Unified Modeling Language (UML)
Definition - What does Unified Modeling Language (UML) mean?
Unified Modeling language (UML) is a standardized modeling language enabling developers to specify, visualize, construct and document artifacts of a software system. Thus, UML makes these artifacts scalable, secure and robust in execution. UML is an important aspect involved in object-oriented software development. It uses graphic notation to create visual models of software systems.
Techopedia explains Unified Modeling Language (UML)
The UML architecture is based on the meta object facility, which defines the foundation for creating modeling language. They are precise enough to generate the entire application. A fully executable UML can be deployed to multiple platforms using different technologies and can be used with all processes throughout the software development cycle.
UML is designed to enable users to develop an expressive, ready to use visual modeling language. In addition, it supports high level development concepts such as frameworks, patterns and collaborations. UML includes a collection of elements such as:
- Programming Language Statements
- Actors: specify a role played by a user or any other system interacting with the subject.
- Activities: These are tasks, which must take place in order to fulfill an operation contract. They are represented in activity diagrams.
- Business Process: includes a collection of tasks producing a specific service for customers and is visualized with a flowchart as a sequence of activities.
- Logical and Reusable Software Components
UML diagrams can be divided into two categories.
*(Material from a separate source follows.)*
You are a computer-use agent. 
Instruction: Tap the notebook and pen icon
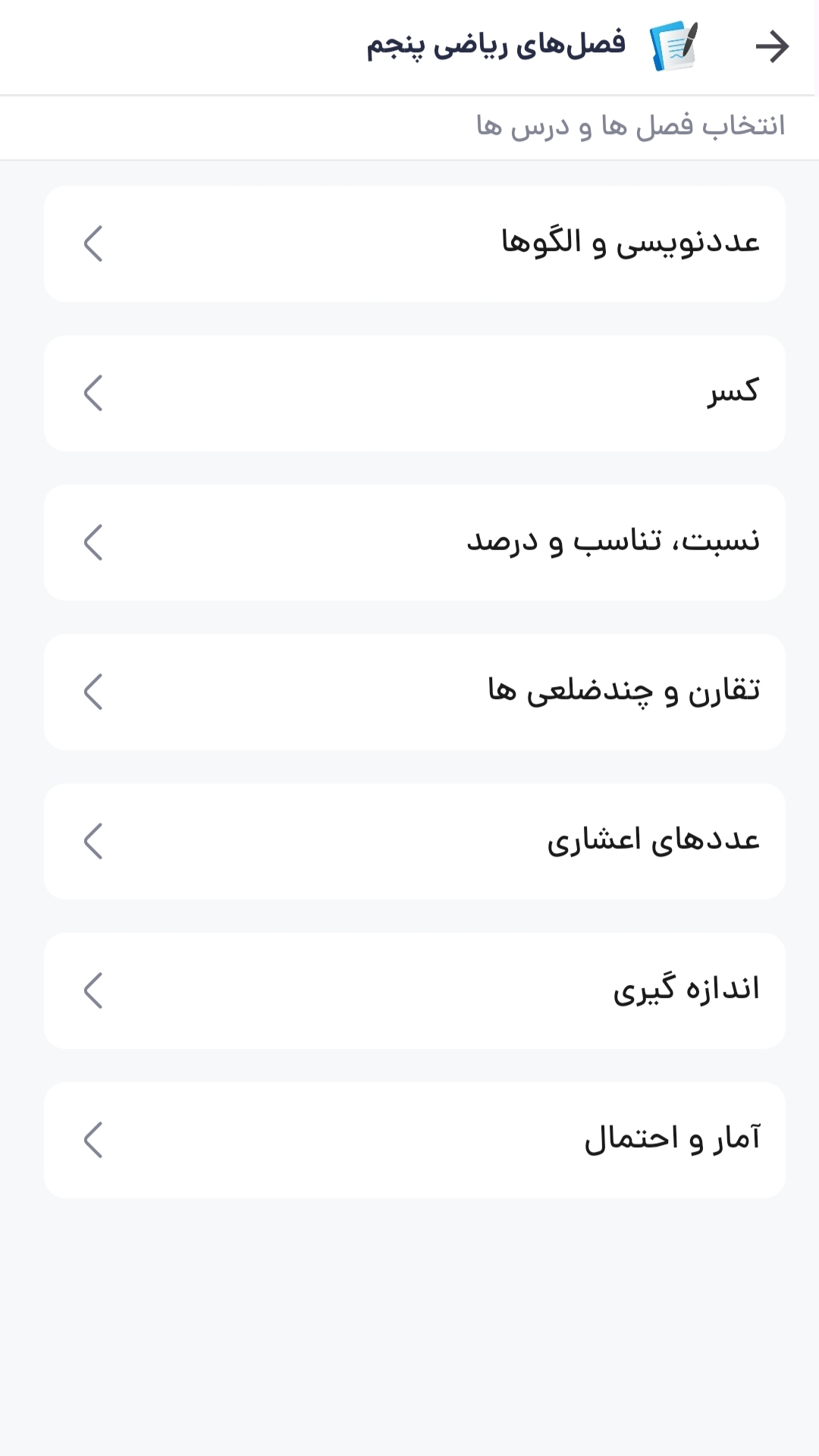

The first type includes six diagram types representing structural information. The second includes the remaining seven representing general types of behavior. Structure diagrams are used in documenting the architecture of software systems and are involved in the system being modeled. Different structure diagrams are:
- Class Diagram: represents system class, attributes and relationships among the classes.
- Component Diagram: represents how components are split in a software system and dependencies among the components.
- Deployment Diagram: describes the hardware used in system implementations.
- Composite Structure Diagram: describes internal structure of classes.
- Object Diagram: represents a complete or partial view of the structure of a modeled system.
- Package Diagram: represents splitting of a system into logical groupings and dependency among the grouping.
Behavior diagrams represent functionality of software system and emphasize on what must happen in the system being modeled. The different behavior diagrams are:
- Activity Diagram: represents step by step workflow of business and operational components.
- Use Case Diagram: describes functionality of a system in terms of actors, goals as use cases and dependencies among the use cases.
- UML State Machine Diagram: represents states and state transition.
- Communication Diagram: represents interaction between objects in terms of sequenced messages.
- Timing Diagrams: focuses on timing constraints.
- Interaction Overview Diagram: provides an overview and nodes representing communication diagrams.
- Sequence Diagram: represents communication between objects in terms of a sequence of messages.
UML diagrams represent static and dynamic views of a system model. The static view includes class diagrams and composite structure diagrams, which emphasize static structure of systems using objects, attributes, operations and relations. The dynamic view represents collaboration among objects and changes to internal states of objects through sequence, activity and state machine diagrams. A wide variety of UML modeling tools are available to simplify the modeling process, including IBM Rational Rose, Rational Rhapsody, MagicDraw UML, StarUML, ArgoUML, Umbrello, BOUML, PowerDesigner and Dia.